So critical thinking doesn't mean just criticizing our favorite opponents.  It means noticing and then evaluating our own thoughts.  Noticing them comes first.  We have to see what's really there, in our own mind.  Then analysis is the mental act of breaking this inner thought process down into complete propositions, down even further into the component concepts of propositions, and then seeing whether the movement from one proposition to the next is justified. 

This seeing of the connection between one step and the next step is intuition.  Intuition is the basis of logic.  If a is greater than b, and b is greater than c, it's intuition that seesthat then a is greater than c.

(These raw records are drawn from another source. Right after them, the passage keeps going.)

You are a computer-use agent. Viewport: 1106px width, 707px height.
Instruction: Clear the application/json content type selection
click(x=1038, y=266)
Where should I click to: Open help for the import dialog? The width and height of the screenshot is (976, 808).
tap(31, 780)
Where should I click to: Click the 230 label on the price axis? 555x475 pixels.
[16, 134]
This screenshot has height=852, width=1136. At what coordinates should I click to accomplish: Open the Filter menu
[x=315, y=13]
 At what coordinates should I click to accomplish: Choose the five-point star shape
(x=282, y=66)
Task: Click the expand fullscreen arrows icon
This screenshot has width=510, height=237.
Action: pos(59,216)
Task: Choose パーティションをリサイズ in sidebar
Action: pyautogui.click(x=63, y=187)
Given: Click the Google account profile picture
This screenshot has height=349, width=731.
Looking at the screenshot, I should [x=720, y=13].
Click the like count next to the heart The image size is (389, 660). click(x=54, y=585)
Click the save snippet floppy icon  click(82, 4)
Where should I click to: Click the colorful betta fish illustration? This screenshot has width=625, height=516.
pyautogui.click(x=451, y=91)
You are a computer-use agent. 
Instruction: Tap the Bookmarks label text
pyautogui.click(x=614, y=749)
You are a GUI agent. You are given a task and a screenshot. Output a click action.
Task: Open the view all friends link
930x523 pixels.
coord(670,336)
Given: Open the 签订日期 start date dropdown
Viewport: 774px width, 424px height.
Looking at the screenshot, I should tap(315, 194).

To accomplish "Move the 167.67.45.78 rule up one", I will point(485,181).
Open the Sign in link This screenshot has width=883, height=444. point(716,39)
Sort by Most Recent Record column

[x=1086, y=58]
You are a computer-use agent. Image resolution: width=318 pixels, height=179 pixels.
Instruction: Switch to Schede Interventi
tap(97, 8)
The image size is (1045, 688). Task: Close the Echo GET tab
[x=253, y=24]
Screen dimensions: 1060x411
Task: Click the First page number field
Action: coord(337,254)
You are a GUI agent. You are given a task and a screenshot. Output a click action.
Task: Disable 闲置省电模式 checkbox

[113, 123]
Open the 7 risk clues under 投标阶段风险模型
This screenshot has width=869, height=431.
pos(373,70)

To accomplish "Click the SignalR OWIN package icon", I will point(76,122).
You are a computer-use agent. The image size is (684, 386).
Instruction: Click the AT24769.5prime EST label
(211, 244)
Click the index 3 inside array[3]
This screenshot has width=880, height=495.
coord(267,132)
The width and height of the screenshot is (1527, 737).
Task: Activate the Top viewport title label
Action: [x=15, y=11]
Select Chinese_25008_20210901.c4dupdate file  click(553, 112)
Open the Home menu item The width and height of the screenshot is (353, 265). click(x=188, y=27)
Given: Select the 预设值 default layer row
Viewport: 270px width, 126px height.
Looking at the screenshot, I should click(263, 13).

So analysis depends on reflection and intuition.  It's not the most basic, let alone the only, way of knowing.  It's not even the most interesting way of knowing.  It's far from being the best way of knowing.  And there are situations where we're forced to use another way.

C.  Discrimination--Judging the Best Thing to Do

We're constantly faced with situations where analysis can't indicate good conclusions, or determine good choices.  In getting married, when we've considered all our own assets and liabilities, the age, habits, personality, income, and health of our possible partner or partners, analysis is not going to tell us which relationship, if any, will bring the most happiness and growth.  Where analysis falls short, it's a moment of decision.  That doesn't mean it's irrational or arbitrary what conclusion we draw.  There's still a right and wrong decision or conclusion.  And we may still be able to know what it is.  But that takes a different kind of knowledge than logic and analysis.  It takes intellectual discrimination.  That's the heart cooperating with the mind.

When analysis is working, it's like walking on the solid ground of information--the "grounds" of our thought.  Logic moves in secure, steady, little "steps" along this ground--"steps of reasoning."  But these steps may stop short of a conclusion.  Then we've run out of land--and arrived at a river.  The land of the past may be walked by reason.  Before us now is the river of the future, and walking is no use--we have to be able to swim.  We can do that.  Swimming is discrimination, the mind cooperating with the heart. 

Discrimination is old, but it's neglected.  It's not taught in schools, but it's important; it's as important as logic.  The mind cooperating with the heart has several forms.  There's aesthetic judgment, when we discriminate the beautiful from the ugly.  There's intuitive knowing, when we discriminate the real from the unreal, the subtle truth from the dominant falseness.  There's creative imagination, and there's the sense of wholeness and "rightness".  Hunches, gut feelings, and insights may also be counted as discrimination--if they spring up from an opened unconscious, rather than from conditioned habits.

D.  Creative Imagination

Let's look first at creative imagination.  This means intentional construction of mental images.  Intentional imagination can be either masculine and directed--in which case you know exactly what you're going to visualize beforehand; or it can be feminine and inviting--in which case you turn your attention in a general direction, wait, welcome, and allow whatever images form on their own.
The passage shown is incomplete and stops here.